Thứ Năm, 26 tháng 11, 2009

The Real 'Hockey Stick' Graph


The most notable 'hockey stick' graph doesn't come from the world of faux climate science.


It's yesterday's chart for spot gold price.

Sprott Asset Management's John Embry describes several troubling anecdotes related to the trembling currency market and their ramifications for the near-term economic future.

The physical gold market is in the process of "overwhelming the chicanery in the paper-gold market," which Embry believes is highly suspect. Despite buying huge quantities of its own bonds, he surmises that the feds are terrified of a failed Treasury auction. The government's ability to finance operations -- by marketing its immense debt -- hangs in the balance.

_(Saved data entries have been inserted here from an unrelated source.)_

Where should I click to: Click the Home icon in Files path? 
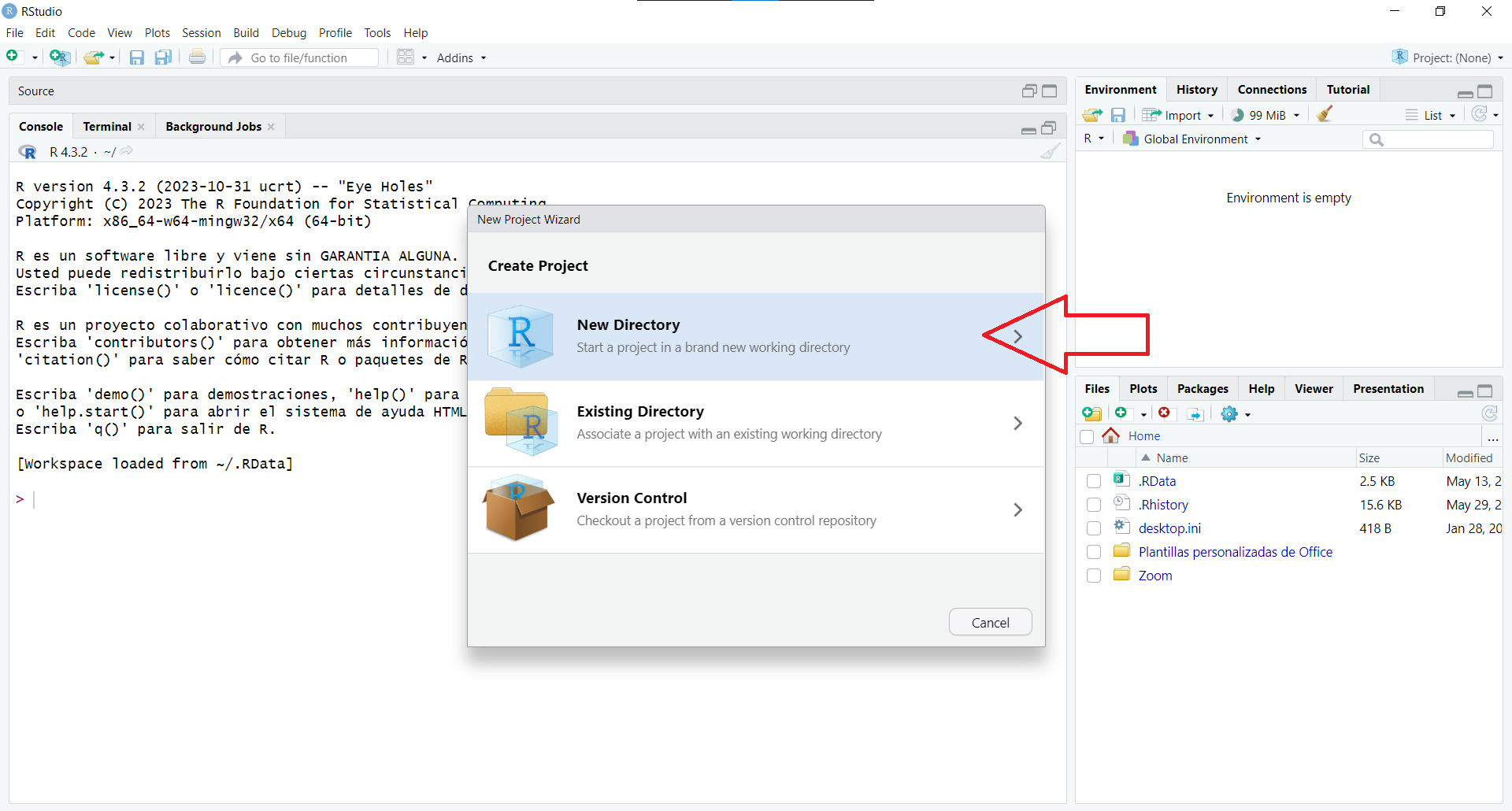pos(1111,435)
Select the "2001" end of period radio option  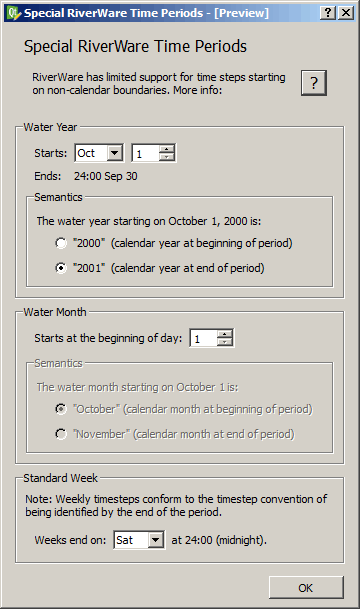pyautogui.click(x=61, y=268)
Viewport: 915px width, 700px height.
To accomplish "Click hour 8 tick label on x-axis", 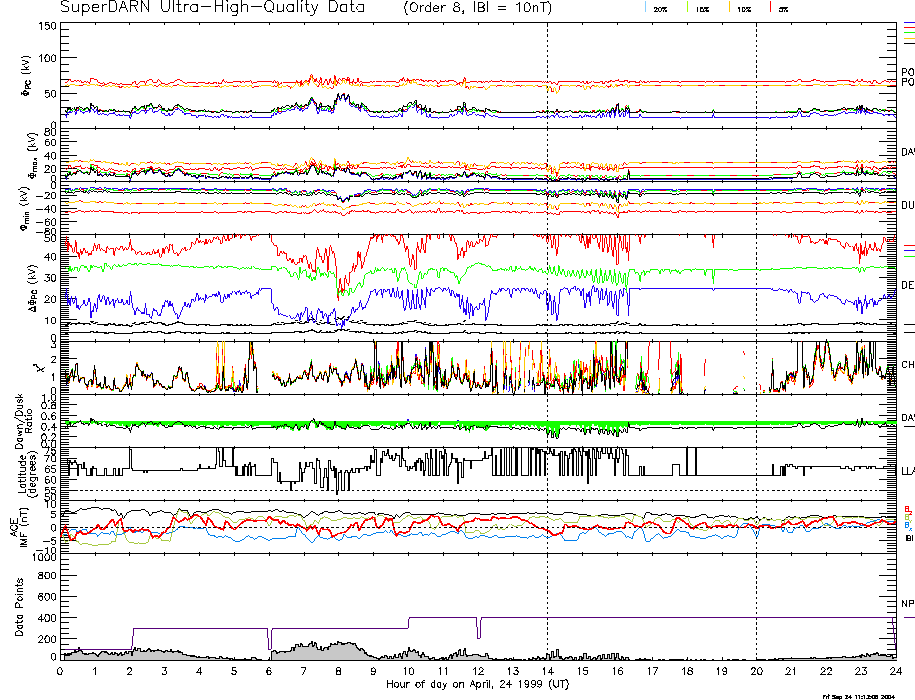I will tap(338, 672).
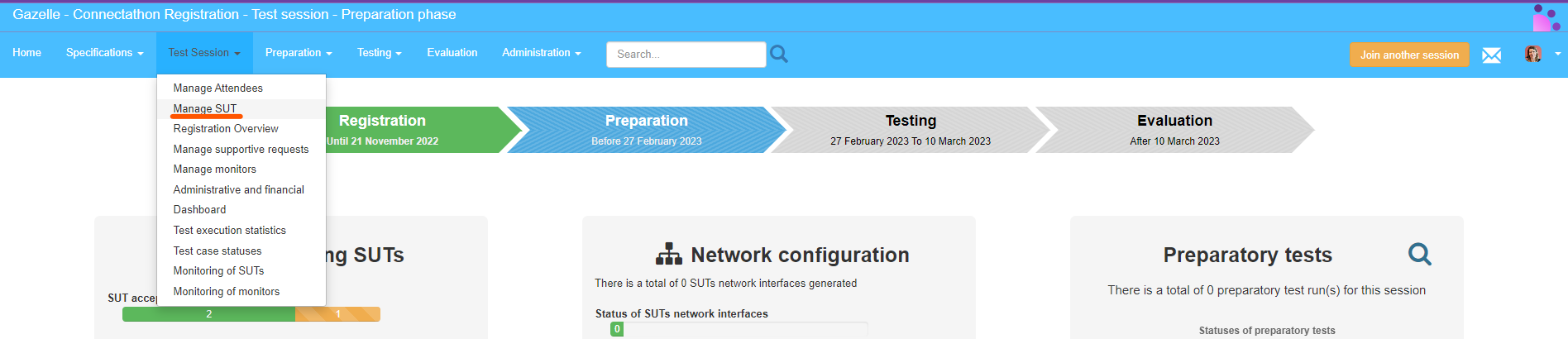The height and width of the screenshot is (339, 1568).
Task: Open the Evaluation navigation link
Action: tap(452, 53)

India and China are competing for a limited amount of physical gold. There are rumors that Germany has requested that its gold held in the U.S. "be repatriated".

Furthermore, Hong Kong recently announced its intent to house Asian gold, thereby removing it from "the increasingly suspect London market". An analysis by a UK-based consultancy has raised suspicions that the London Market -- the world's largest for gold -- has far more paper claims than physical gold on hand.

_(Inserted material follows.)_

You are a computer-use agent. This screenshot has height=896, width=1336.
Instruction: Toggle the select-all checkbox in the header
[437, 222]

This analysis aligns with word that, starting in late September, large London investors began demanding physical bullion as opposed to paper. Embry asserts we are nearing an inflection point that "will reflect the growing realization by investors that hold substantial amounts of paper-gold vehicles that they may not actually have the protection they think they have."

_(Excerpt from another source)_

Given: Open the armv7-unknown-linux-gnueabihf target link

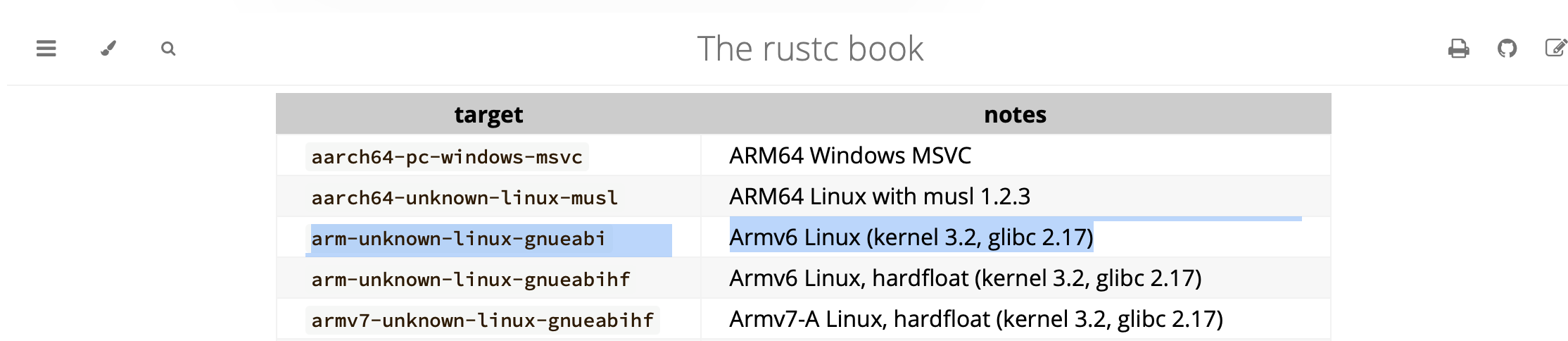Looking at the screenshot, I should point(483,321).
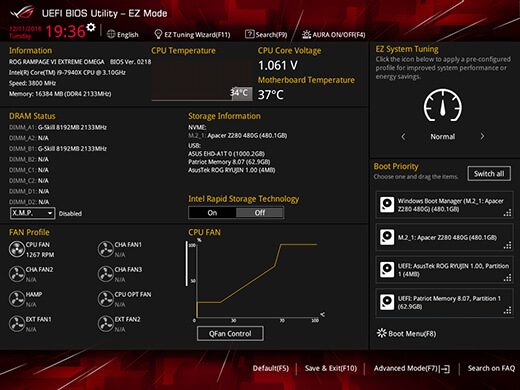Switch to next EZ tuning profile arrow

point(482,136)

Ultimately, he believes that Alan Greenspan's "wildly expansionary monetary policy"; the feds' failure to regulate derivatives; and falsified economic statistics -- by the current "Four Horsemen of the Apocalypse", Lawrence Summers, Ben Bernanke, Timothy Geithner and the U.K.'s banking head Mervyn King -- will lead to continued economic hardship.

But, after all, that would appear to be the Obama administration's goal: some call it Cloward-Piven government.


Hat tip: BlogProf.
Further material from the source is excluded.